Fast-Acting Sub-Perception Therapy (FAST) has demonstrated robust, profound pain relief with rapid (seconds to minutes) onset of analgesia in chronic pain patients implanted with Spinal Cord Stimulation (SCS) systems.1 Initial results have been corroborated at other centers.2 Sustained long-term improvement of up to 3 years has also been reported in an observational, real-world case-series.3 Recently published work suggests that FAST engages the surround inhibition mechanism of action, and computational modeling suggests that FAST activates dorsal column axons and inhibits dorsal horn projection neurons.4

Materials / Methods

The FAST study is a prospective, multi-center, single-arm study (with adaptive design) of patients implanted with SCS systems (WaveWriterTM Systems, Boston Scientific, Valencia, CA, USA) for chronic pain. The primary endpoint is based on the targeted pain responder rate (≥50% reduction) 3-months post-activation with no increase in average daily opioid medications. Secondary endpoints include (but are not limited to) patient satisfaction (Patient Global Impression of Change, PGIC) and other functional outcomes including disability (Oswestry Disability Index, ODI) and sleep. Key inclusion criteria include diagnosis of predominantly neuropathic pain of trunk and/or limbs for at least 6- months, and no back surgery within 6-months prior to screening.

Results

The study successfully met its primary endpoint (p<0.0001) based on a prespecified cohort of 20 subjects. A 6.1-point reduction (p<0.0001) in mean low back pain score at 3 months was reported with a 95% responder rate (≥50% improvement in pain relief). A 31-point improvement in disability (ODI) and high patient satisfaction ratings (85% reported much improved or very much improved, PGIC) were found. At the FAST-SCS activation visit, FAST responders achieved maximum paresthesia-free pain relief within a mean of 5.4-minutes.

Discussion

Preliminary results from this ongoing FAST prospective study suggests that profound, significant pain relief along with improvement in functional outcomes may be achieved in chronic pain patients with FAST therapy and additional SCS therapy options. With availability of multiple modalities in SCS systems, the capability for rapid onset of analgesia is particularly useful in evaluating what may be best suited for patients.

Conclusions

Significant pain relief and improvement in functional outcomes were reported in the FAST prospective study. These study results are consistent with published real-world experience that has assessed over 200 patients.5

References

1. Metzger CS, et al. A novel fast-acting sub-perception spinal cord stimulation therapy enables rapid onset of analgesia in patients with chronic pain. Expert Rev Med Devices 2021 Mar; 18(3): 299-306.

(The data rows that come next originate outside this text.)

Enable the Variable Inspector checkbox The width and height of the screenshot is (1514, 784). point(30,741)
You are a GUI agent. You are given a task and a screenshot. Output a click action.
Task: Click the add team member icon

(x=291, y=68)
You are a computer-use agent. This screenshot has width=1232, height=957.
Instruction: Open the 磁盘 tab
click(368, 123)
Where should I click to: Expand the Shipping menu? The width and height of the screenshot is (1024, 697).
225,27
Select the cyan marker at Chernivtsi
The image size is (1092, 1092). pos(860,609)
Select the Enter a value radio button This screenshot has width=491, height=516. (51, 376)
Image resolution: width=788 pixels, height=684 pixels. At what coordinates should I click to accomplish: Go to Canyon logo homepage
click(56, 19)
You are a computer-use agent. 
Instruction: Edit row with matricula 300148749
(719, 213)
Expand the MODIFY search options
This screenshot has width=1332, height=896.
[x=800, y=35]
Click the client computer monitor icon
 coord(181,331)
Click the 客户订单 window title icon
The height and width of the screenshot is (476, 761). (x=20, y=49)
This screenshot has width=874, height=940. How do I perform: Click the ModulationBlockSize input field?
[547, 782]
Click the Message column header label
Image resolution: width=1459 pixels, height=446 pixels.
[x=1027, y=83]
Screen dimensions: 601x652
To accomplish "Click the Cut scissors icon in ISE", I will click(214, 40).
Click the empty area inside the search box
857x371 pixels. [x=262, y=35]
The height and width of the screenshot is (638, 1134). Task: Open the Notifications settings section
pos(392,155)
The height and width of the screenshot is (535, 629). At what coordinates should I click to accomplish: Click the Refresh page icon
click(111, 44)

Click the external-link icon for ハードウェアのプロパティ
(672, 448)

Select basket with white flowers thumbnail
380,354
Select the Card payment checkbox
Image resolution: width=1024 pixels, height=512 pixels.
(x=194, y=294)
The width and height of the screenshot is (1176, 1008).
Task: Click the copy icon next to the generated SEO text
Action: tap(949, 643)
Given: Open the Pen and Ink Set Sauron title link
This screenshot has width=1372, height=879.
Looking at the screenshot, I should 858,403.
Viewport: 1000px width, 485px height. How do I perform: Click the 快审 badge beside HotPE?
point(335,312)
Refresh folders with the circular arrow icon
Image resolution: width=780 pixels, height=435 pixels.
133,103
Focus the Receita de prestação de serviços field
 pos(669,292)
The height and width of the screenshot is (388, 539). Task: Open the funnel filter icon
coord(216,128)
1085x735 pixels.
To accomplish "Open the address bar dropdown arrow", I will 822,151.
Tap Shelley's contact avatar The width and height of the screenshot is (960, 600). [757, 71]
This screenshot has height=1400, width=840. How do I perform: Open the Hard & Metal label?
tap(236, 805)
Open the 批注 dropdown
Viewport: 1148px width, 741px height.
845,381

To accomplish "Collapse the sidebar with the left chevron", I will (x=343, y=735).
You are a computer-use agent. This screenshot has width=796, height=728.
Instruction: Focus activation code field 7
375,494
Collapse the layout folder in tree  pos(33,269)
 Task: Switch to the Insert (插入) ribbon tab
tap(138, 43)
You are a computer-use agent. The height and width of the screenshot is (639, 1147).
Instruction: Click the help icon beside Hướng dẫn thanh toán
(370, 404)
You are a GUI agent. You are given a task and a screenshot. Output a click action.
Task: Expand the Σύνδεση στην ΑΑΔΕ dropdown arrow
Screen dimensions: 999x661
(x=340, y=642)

2. Ferro R, Pei Y, Jain R. Significant Pain Relief Using an SCS System Delivering Novel, Fast-Acting Sub-Perception Therapy [Abstract e-poster] Annual Meeting of the North American Neuromodulation Society, 2023.

3. Bayerl S, Paz Solis JF, Matis G, et al. Clinical Outcomes Using A New Fast Acting Sub Perception Therapy For Chronic Pain A Multicenter European Observational Real World Study [Abstract Poster 113]. Annual Meeting of the North American Neuromodulation Society, 2023.

4. Gilbert JE, Titus N, Zhang T, Esteller R, Grill WM. Surround Inhibition Mediates Pain Relief by Low Amplitude Spinal Cord Stimulation Modeling and Measurement. eNeuro 2022. Sep 22.ENEURO.0058-22.

5. Metzger C, Hammond MB, Ferro R, et al. Outcomes of a Large, Multicenter, Real-World Study using an SCS System Engaging Surround Inhibition [Abstract Poster 80]. Annual Meeting of the North American Neuromodulation Society, 2023.

Learning Objectives

1. To assess the FAST-SCS responder rate (defined as >50% pain relief when using FAST-SCS) among patients implanted with an SCS system

2. To assess the duration of onset of pain relief following FAST-SCS activation in FAST-SCS responders

3. To assess pain relief and functional outcomes in patients with an SCS system capable of FAST-SCS.